# ПРИМЕНИТЕ ПРОЧИТАННОЕ
(a) Премьера какого спектакля послужила поводом для статьи о пермском ТЮЗе?
(b) Пожалуйста, продолжите статью о пермском ТЮЗе, начиная сразу после ее последнего предложения.

# ОТРЫВОК ИСТОЧНИКА
###
В Перми после либерального эксперимента, связанного с именем бывшего губернатора Олега Чиркунова, внедрявшего под лозунгом «Культурная революция» все что угодно, кроме культуры, осталось не так уж много мест, свободных от этого начинания.

(сс) Ананим Инкогнитович
Фасад Пермского ТЮЗа со стороны ул. Екатерининской

Пермский театр оперы и балета фактически закрыт на клюшку, а его художественный руководитель Теодор Курентзис уехал на вечные гастроли. Пермский драматический театр превращен захватившим его художественным руководителем Борисом Мильграмом в «Театр-Театр», что, разумеется, сказывается на содержании его постановок. В этой ситуации возникает культурный голод, который вынуждает зрителя с большим вниманием обратиться к тем немногим учреждениям, которые продолжают сохранять классическое наследие мировой и отечественной культуры. В Перми таких учреждений осталось фактически два (если брать в расчет крупные театры): театр «У моста» и Театр юного зрителя. Сегодня я хотел бы рассказать о последнем.

Поводом к статье послужила премьера спектакля «Мертвые души», созданного по одноименной поэме Николая Васильевича Гоголя.

Мое знакомство с ТЮЗом состоялось еще в школе, до сих пор вспоминаю «Горе от ума», на постановку которого нас выдернула учительница в девятом классе. Однако, что особенно приятно отметить, театр, показывающий классику из школьной программы, интересен отнюдь не только учащимся: я открыл для себя ТЮЗ заново уже спустя много лет, после окончания учебного заведения.

Особое впечатление произвели последние премьеры: «Продавец дождя» и «Преступление и наказание», первое — удивительной игрой актеров, второе — необычной постановкой, которая открывает гениальное произведение Достоевского по-новому.

Putnik
Борис Мильграм

Что касается игры актеров. Для меня характерным маркером был следующий неприятный эпизод. На премьере «Продавца дождя» у какого-то, с позволения сказать, зрителя постоянно звонил телефон. И с каждым новым звонком чувствовалось нервное напряжение, прокатывающееся по зрительному залу, еще никогда мне не доводилось сталкиваться с такой острой реакцией на подобное, к сожалению, часто встречающееся бескультурие. Реакция была вызвана прерыванием действия той магии, в которую был погружен зритель. Это невозможно описать, но это чувствовалось. Магия возможна только тогда, когда весь драматизм произведения передается высоким мастерством актеров.
###
(Сохраненные позиции)
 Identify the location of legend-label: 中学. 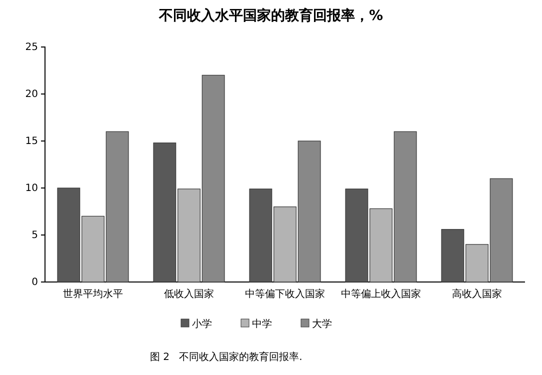
(262, 324).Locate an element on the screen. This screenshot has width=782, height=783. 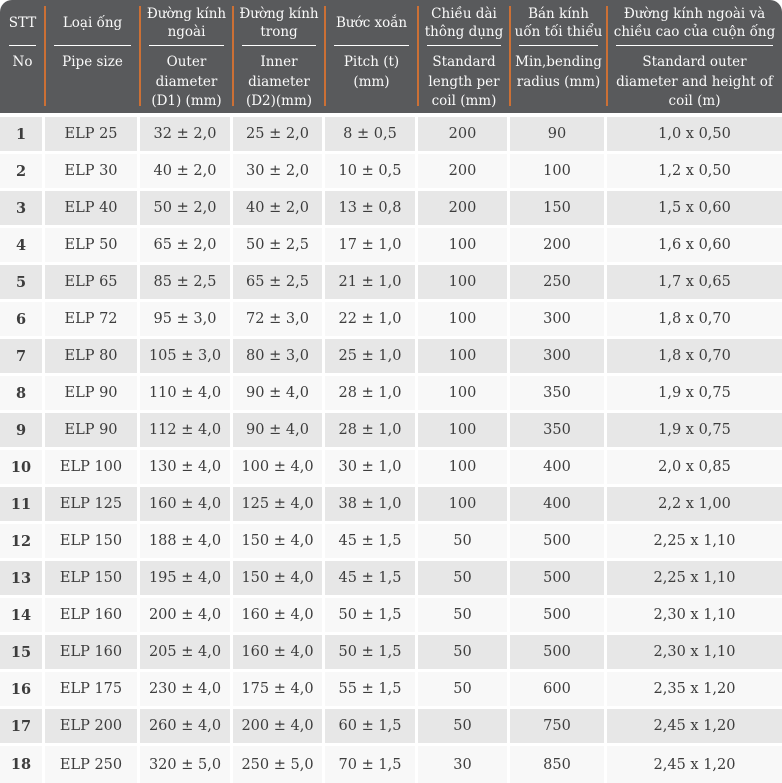
cell: 1,0 x 0,50 is located at coordinates (694, 136).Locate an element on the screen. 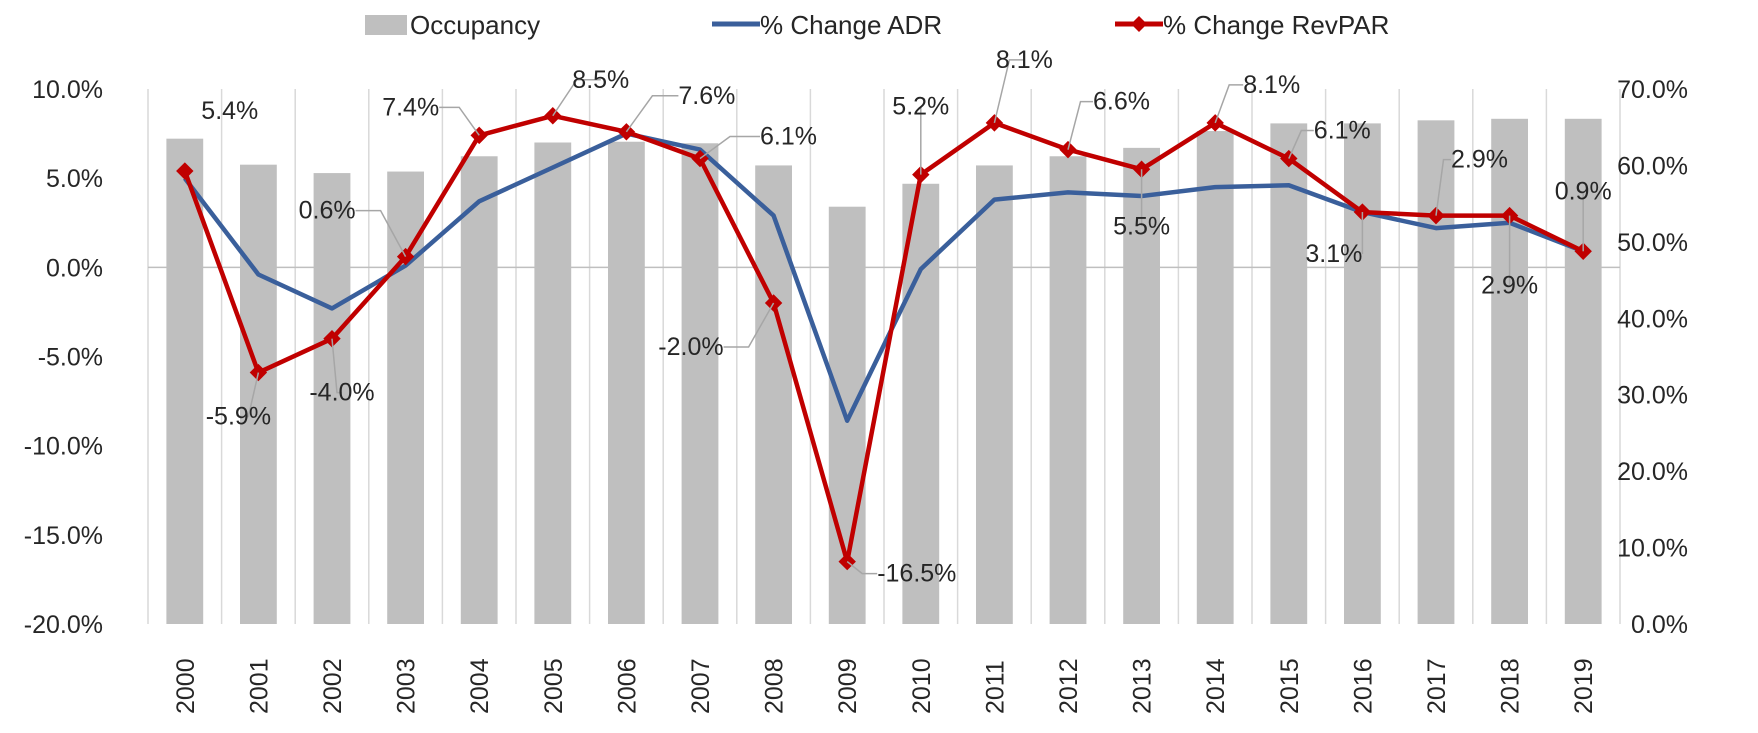 The image size is (1758, 733). x-axis-tick-2017: 2017 is located at coordinates (1437, 686).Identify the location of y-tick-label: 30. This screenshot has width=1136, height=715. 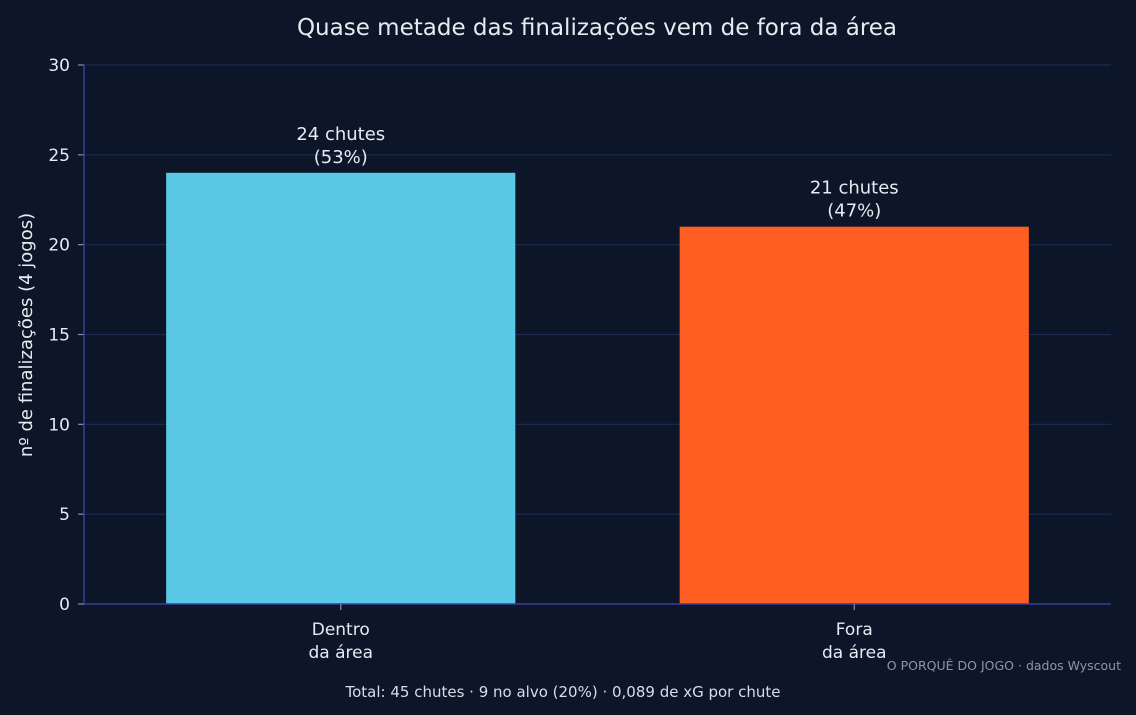
(59, 66).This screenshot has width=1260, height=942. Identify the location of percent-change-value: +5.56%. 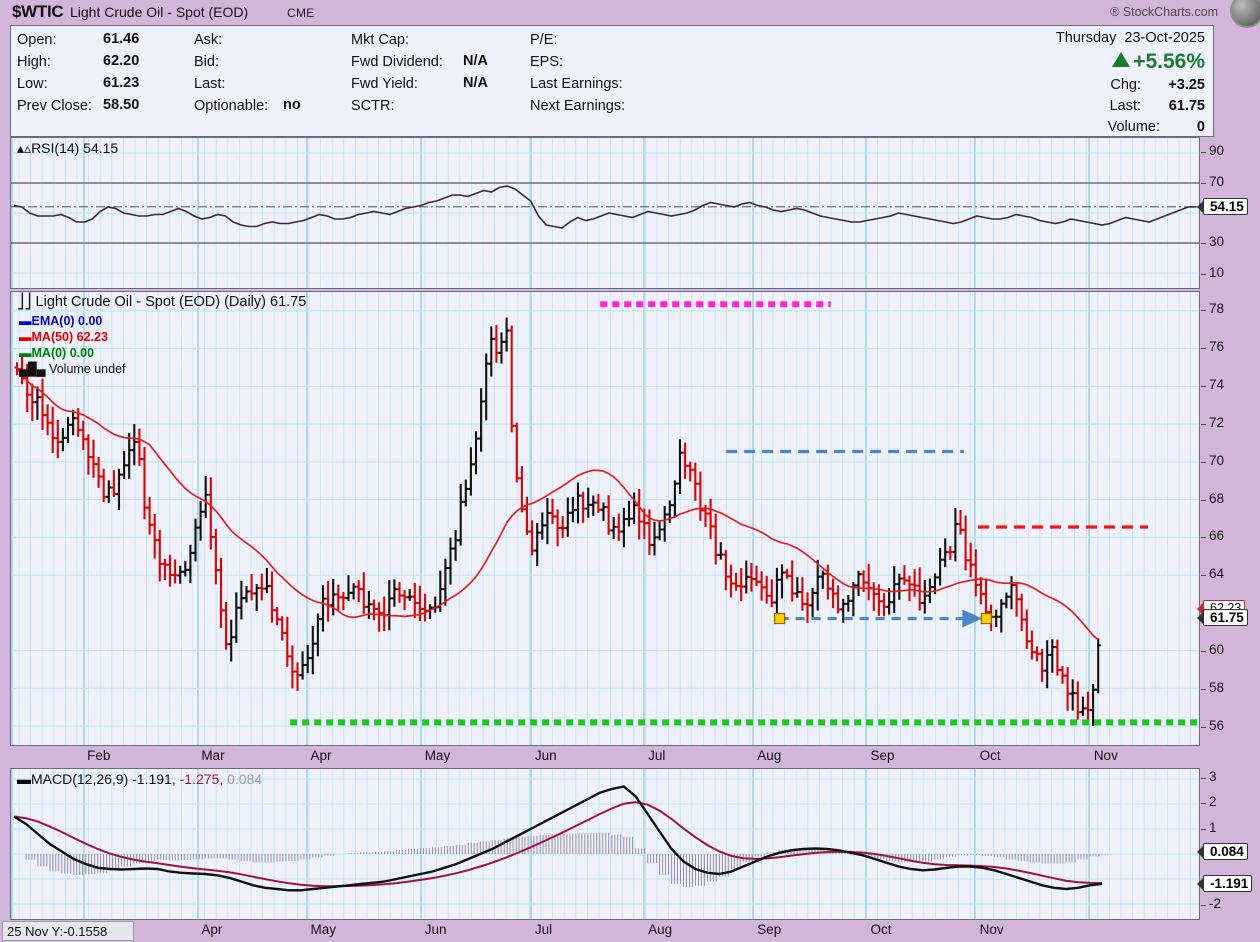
###
# ОТВЕТЫ ПО НОМЕРАМ
(a) Премьера спектакля «Мертвые души» по поэме Николая Васильевича Гоголя.

(b)
Я не случайно упомянул этот эпизод еще и в связи с тем, что, по моему глубокому убеждению, основной смысл театрального искусства заключается в трансформации зрителя: чтобы он, испытав некие очищающие переживания, изменился после просмотра спектакля, чтобы он ушел, наполненный глубокой энергетикой преобразующего свойства.

Чтобы это произошло, необходимо сочетание трех элементов. Первое — это смыслы, закладываемые автором, они должны устремлять зрителя к высоким гуманистическим, нравственным ценностям. Наличие таких смыслов вкупе с правильной, талантливой драматургией, являющейся вторым необходимым компонентом, способно совершить чудо, если все это будет преподнесено через выдающуюся игру актеров. Было ли это в новом спектакле главного режиссера «Театра-Театра» Владимира Гурфинкеля, приглашенного для создания спектакля на сцене Пермского ТЮЗа? Давайте разберемся.

Несмотря на то, что я не являюсь поклонником творчества Гурфинкеля, признаюсь, что созданное им произведение получилось достаточно талантливым и интересным. Быть может, почва ТЮЗа так на него повлияла, а может быть, ему не дают такую свободу самовыражения (не путать со свободой творчества) на данной площадке.

Так или иначе, но в сравнении с «трудами» его коллеги по «Театру-Театру» Бориса Мильграма, который откровенно пустой и скучный режиссер, Гурфинкель заслуживает внимания.

Его спектакли хочется обсуждать, интерпретировать в них буквально каждую деталь, критиковать, в то время как созерцание «творчества» Мильграма оставляет лишь недоумение вкупе с неприятным осадком, вызванным откровенной пошлостью и стремлением оскорбить все то, что не входит в систему координат этого, с позволения сказать, «творца».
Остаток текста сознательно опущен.